M.Sc. Marine Environmental Science at the Carl von Ossietzky University Oldenburg, Germany
B.Sc. Environmental Engineering at the University of Applied Science Bremen, Germany

Project title:

The household as a site of deliberation and resilience: Understanding psycho-social responses of children and families towards a changing marine environment in the Great Barrier Reef 

Project description:

Sharlene explores how households, in particular families and children, experience, feel about, and talk about ecological grief due to climate change. Ecological grief is an emotional reaction due to the loss of valued places, ecosystems, or species, and is a growing threat to the wellbeing of communities across the globe. Currently, the drivers of ecological grief, and strategies for mitigating its effects, are poorly understood. In this project, Sharlene will use qualitative mixed methods to understand how climate change is experienced on a household-level, through children’s and families’ emotions. Furthermore, the project will explore the role of deliberative systems in helping communities to move from grief to empowerment.
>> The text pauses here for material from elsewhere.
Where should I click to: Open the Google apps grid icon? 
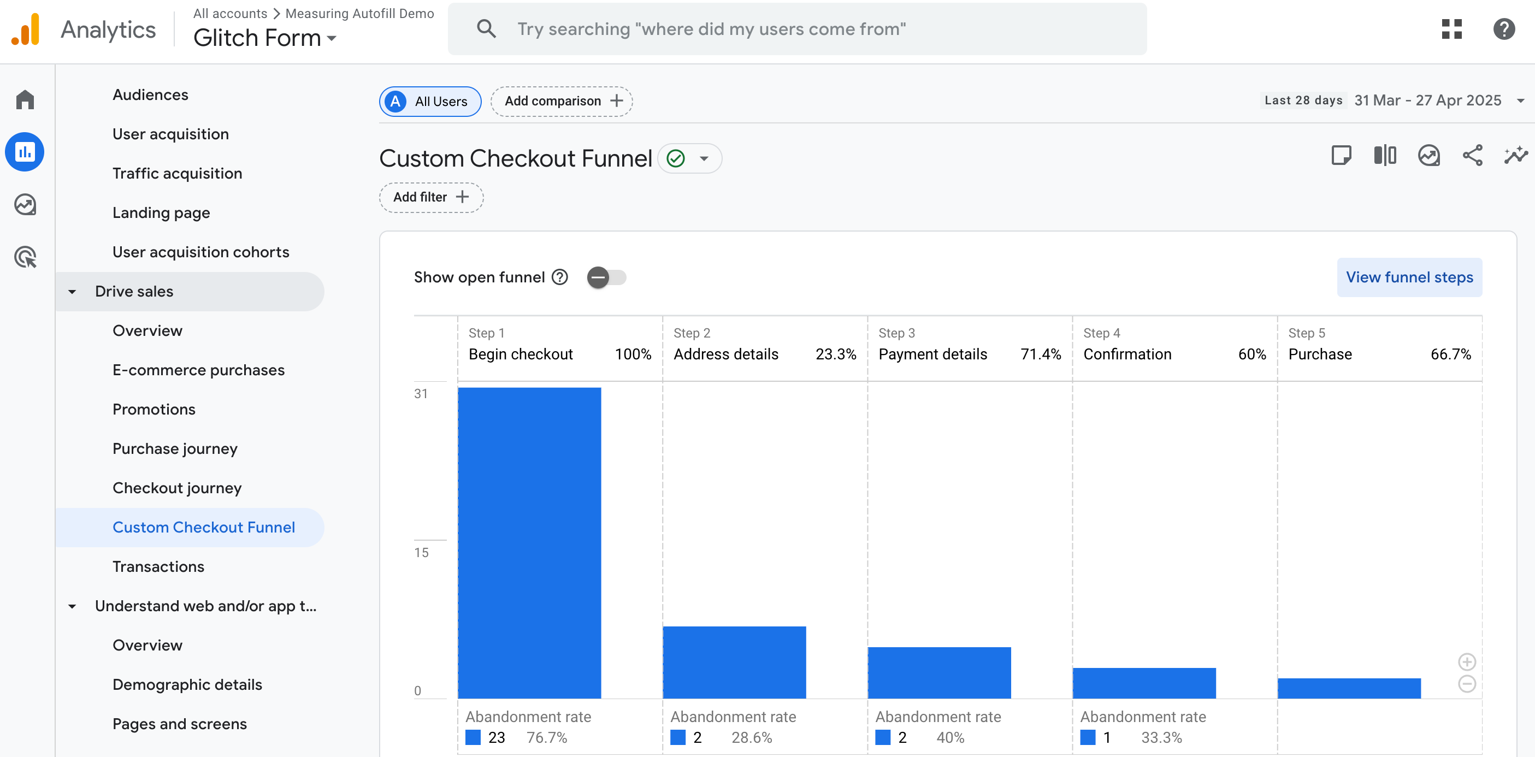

Exploring deliberative systems on household-level will fill an existing gap in knowledge and will provide new opportunities for exploring the prospects and limits of the role of the household and the family in political decision-making processes and resilience-building for climate change and ecological grief. The project is based on the fact that future political and scientific decisions will highly depend on our children’s point of view and on the experiences and feelings they have towards environmental change today.